The work of an SRE team is to serve a single purpose of shipping code in a fast, reliable and economical manner. 4 Key Principles of SRE are - Measuring risk factors, automation, visibility and simplicity.
Infrastructure is the entrypoint to deploy code to production. While cloud providers do make this task easy, there are deeper Risk Factors we had to measure, such as - versioning, locking access to concurrent updation of resources and enabling webhooks. We developed a tool called Tessellate to do just this.
Choosing the right scheduler for the workload and the types of services helps maintain simplicity across all deployments.
We discuss the risk factors involved in our initial scheduler deisgn, and how we solutioned a service to circumvent the risks.
We discuss network related administrative tasks, to understand why automation is an essential principle of SRE. We walkthrough 2 scenarios where we automated processes and workflows by building light weight services.
We discuss how observability is much more than merely gathering metrics. We understand what visibility means, and see how a good monitoring solution helps us gain the right amount of visibility into production systems.
The core belief of an SRE team is to solve problems for the larger good and not restrict ourselves to the problem at hand. Every single tool we use was solutioned keeping this intent in mind. Each solution was a step towards better visibility and access to production systems and each of these solutions made our on-call shifts manageable.
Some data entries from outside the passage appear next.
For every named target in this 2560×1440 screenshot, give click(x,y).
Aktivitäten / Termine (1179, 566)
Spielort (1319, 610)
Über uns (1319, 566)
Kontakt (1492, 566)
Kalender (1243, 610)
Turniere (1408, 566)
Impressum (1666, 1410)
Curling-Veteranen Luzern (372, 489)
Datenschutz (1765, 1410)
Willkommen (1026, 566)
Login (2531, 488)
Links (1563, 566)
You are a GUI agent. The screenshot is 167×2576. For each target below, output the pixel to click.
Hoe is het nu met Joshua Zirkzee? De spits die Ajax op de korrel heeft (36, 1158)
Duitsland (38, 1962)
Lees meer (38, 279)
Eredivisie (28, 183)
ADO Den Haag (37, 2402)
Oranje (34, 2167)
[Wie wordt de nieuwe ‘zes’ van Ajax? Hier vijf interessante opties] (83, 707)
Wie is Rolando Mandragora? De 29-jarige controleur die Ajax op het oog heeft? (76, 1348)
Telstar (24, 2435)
The key takeaway from this talk would be to follow the same approach and taking a step back and thinking twice before doing something manually, thinking whether this problem is repeatable, reusable and can be automated in a simple manner.
Talina is a software engineer @ Trusting Social.
She has worked on data intensive projects primarily written in Java, using Spark.
She was recently exposed to the world of Site Reliability Engineering, where she worked on designing and implementing Monitoring and Alerting systems for a large scale infrastructure.